Les pregunté a algunos amigos y todos respondieron de buena fe:

“Yo le pago 400 por 5 horas”

“Yo $350 y sentí que le estaba pagando poco así que le pago el IMSS”

“Yo le pago $500 por 6 horas pero si sientes que es poco y le puedes dar más, dale más

En la oficina nos quejamos de que no nos suben ni la inflación. Nos quejamos de que aunque superes tus objetivos no se refleja en tu sueldo. Nos quejamos de que los gerentes ganan infinitamente más — y a veces trabajan menos.

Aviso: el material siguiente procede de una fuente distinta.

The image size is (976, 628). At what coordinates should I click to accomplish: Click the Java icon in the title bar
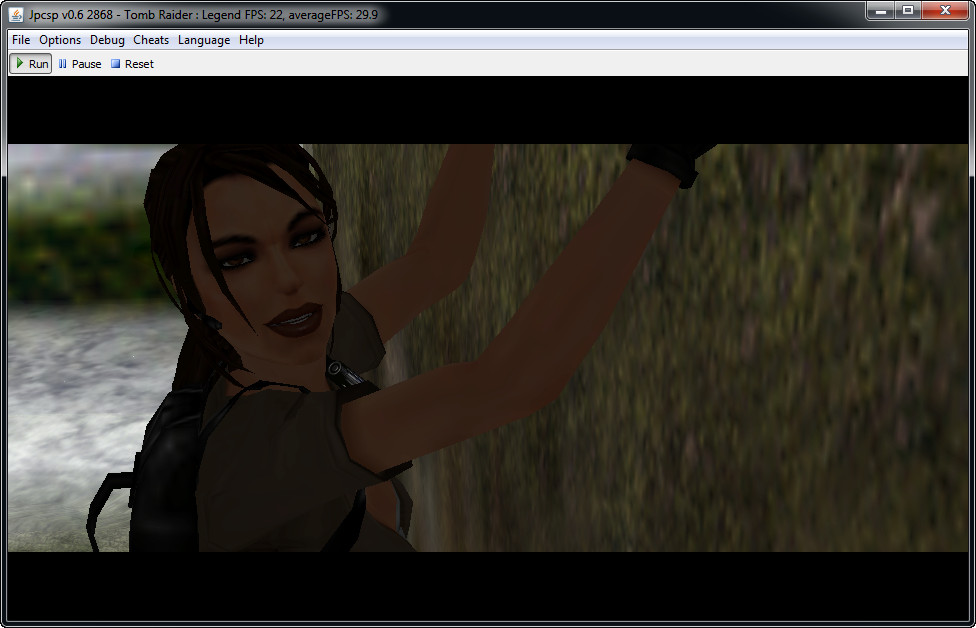pos(17,14)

(Cabe mencionar que siempre me quejo del sistema en el que vivimos, de las desigualdades, de la corrupción… a gran y pequeña escala; que vivo constantemente frustrada por no poder cambiar el status quo).

Estúpidamente, todo este tiempo pensé que pagarles 500 pesos al día sería muchísimo más que suficiente. Ni siquiera me había cuestionado el valor de su trabajo para mi. ¿A ellas quién les sube la inflación? ¿Quién revisa si están cumpliendo con sus objetivos? ¿Quién le puso este precio a un trabajo tan desgastante?

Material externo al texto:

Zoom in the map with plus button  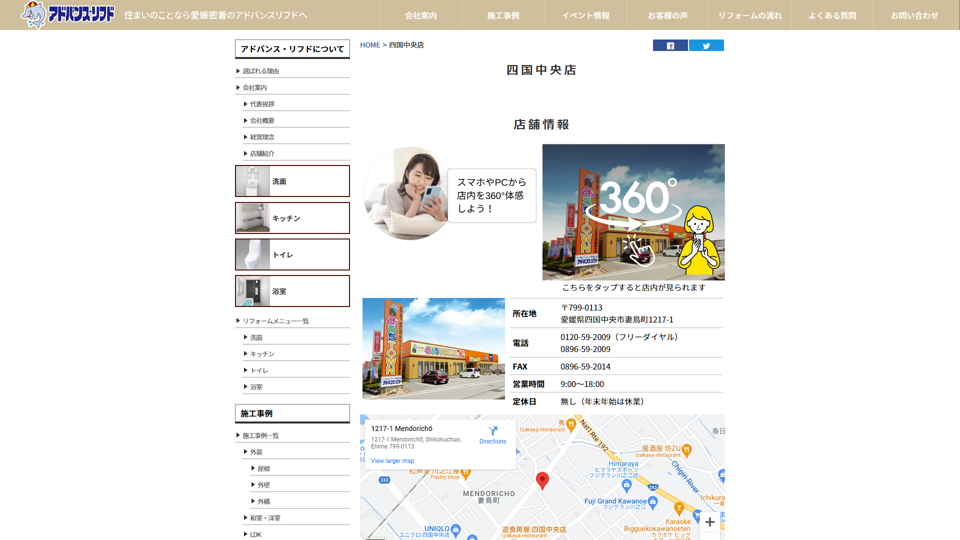click(x=710, y=522)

Tomando en cuenta que el salario mínimo en México es de 80 pesos al día, podría pensar que le estoy pagando una fortuna a estas señoras que se ocupan de limpiar, literalmente, toda mi mierda.

Pero no. No es mucho, ni siquiera es suficiente para sobrevivir con dignidad.

Repite, Pili, y léelo una y otra vez:

“La injusticia del sistema no debe volverte ajena a realidades diarias, las desigualdades extremas no deben convertirse en la norma, el hecho de vivir en estados fallidos no significa que debas jugar el juego”.

La frustración no es excusa. Así que, para no hacer largo el cuento, si puedo ayudar un poco más, ayudaré un poco más.

No quiero seguir cegándome: la maldita injusticia de la que tanto nos quejamos también está en casa.